Mantan Kepala Keamanan Cyber Gedung Putih Howard Schmidt mengungkapkan bahwa hal semacam itu sering terjadi di negeri Paman Sam. "Misalnya ketika bencana badai Katrina beberapa waktu yang lalu, banyak pelaku penipuan phising yang meminta sumbangan atas nama korban bencana. Mereka ini memanfaatkan solidaritas dan rasa ingin menolong dari masyarakat."
Masuk Kurikulum
Demi meningkatkan kesadaran masyarakat soal bahaya ancaman cyber terkait data-data pribadi yang ditampilkan di wilayah publik, Ramli berpendapat bahwa salah satu cara yang bisa dilakukan adalah dengan memasukkan mata pelajaran cyber crime dalam kurikulum anak sekolah.
"Soalnya, banyak anak-anak yang menjadi korban. Mereka tidak sadar sama sekali," jelas Ramli, seraya menambahkan bahwa memajang foto anak di Facebook sudah mulai dihindari karena banyaknya pedofilia yang berkeliaran di jagat maya.
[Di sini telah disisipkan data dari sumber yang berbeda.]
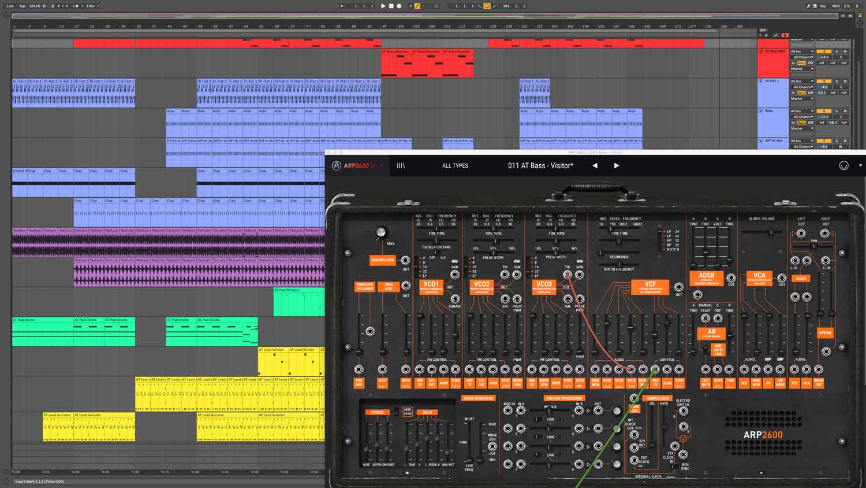Click the Key mapping mode button

pyautogui.click(x=822, y=6)
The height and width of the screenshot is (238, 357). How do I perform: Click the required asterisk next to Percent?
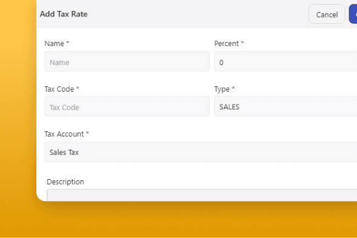coord(242,43)
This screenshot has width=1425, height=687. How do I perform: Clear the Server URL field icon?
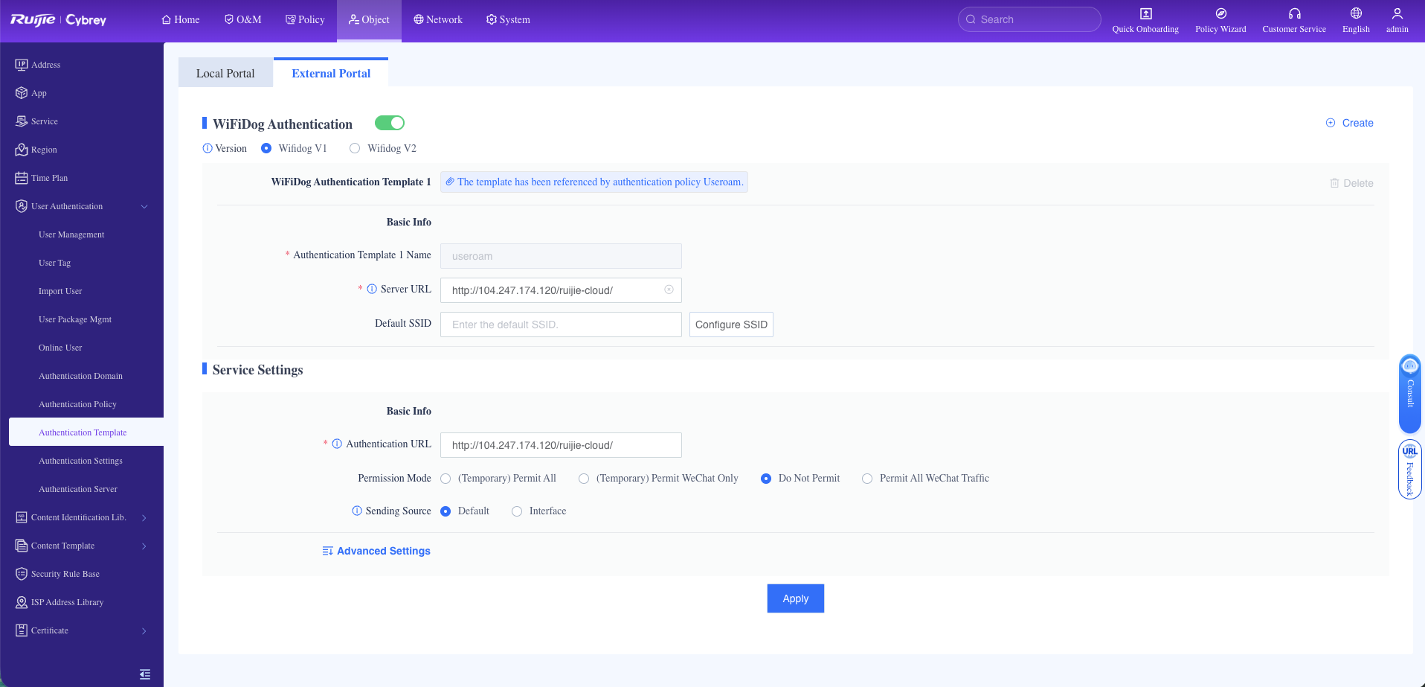669,290
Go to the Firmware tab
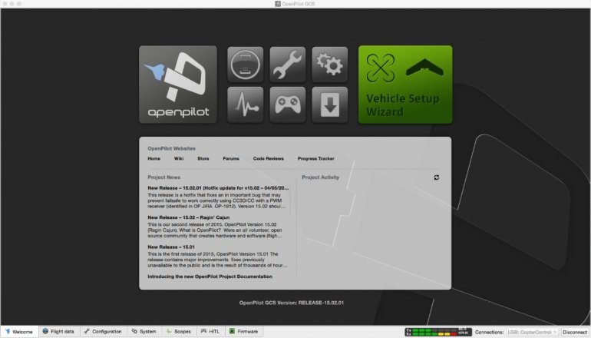The height and width of the screenshot is (338, 591). tap(243, 332)
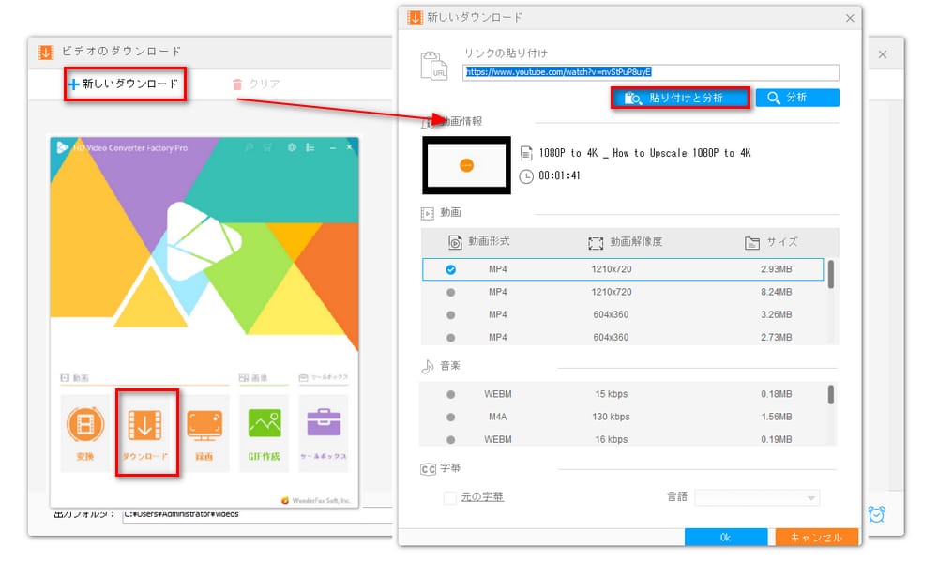This screenshot has height=563, width=938.
Task: Expand the 言語 language dropdown
Action: (x=757, y=497)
Soal ini, data yang diungkapkan Ramli dalam seminar menunjukkan bahwa sebagian besar (67 persen) pengguna internet di Indonesia terdiri dari kelompok muda berusia 14-24 tahun.
Sementara itu, jumlah netter di Tanah Air terus tumbuh hingga mencapai angka 62 juta pengguna di tahun 2012 sehingga meningkatkan peluang kejahatan cyber.
Kebut-kebutan
Pentingnya membudayakan kesadaran akan ancaman cybercrime kembali ditekankan oleh Howard Schmidt yang mencontohkan awareness serupa di bidang otomotif.
Dia bercerita, dulu tak semua mobil dilengkapi fitur-fitur pengaman seperti seat belt. Seiring bertambahnya waktu dan berjalannya proses edukasi, kesadaran masyarakat soal pentingnya berkendara dengan aman semakin meningkat. "Kini, bisa dibilang tak ada yang mau masuk mobil yang tidak memiliki sabuk pengaman," ujarnnya.
Kesadaran macam inilah yang menurut hemat Schmidt perlu diterapkan pada pengguna internet masa kini yang lebih dari 80 persennya merasa sudah "aman" dan tak perlu ikut bertanggung jawab atas keamanan diri. "Itu sama saja kebut-kebutan sambil menganggap bahwa kendaraan bisa berhenti secara ajaib untuk mencegah kecelakaan."
Schmidt juga mengingatkan bahwa proses edukasi cyber crime bisa berjalan lebih efektif dengan menyampaikan informasi seputar manajemen resiko pada pengguna internet secara kontinyu.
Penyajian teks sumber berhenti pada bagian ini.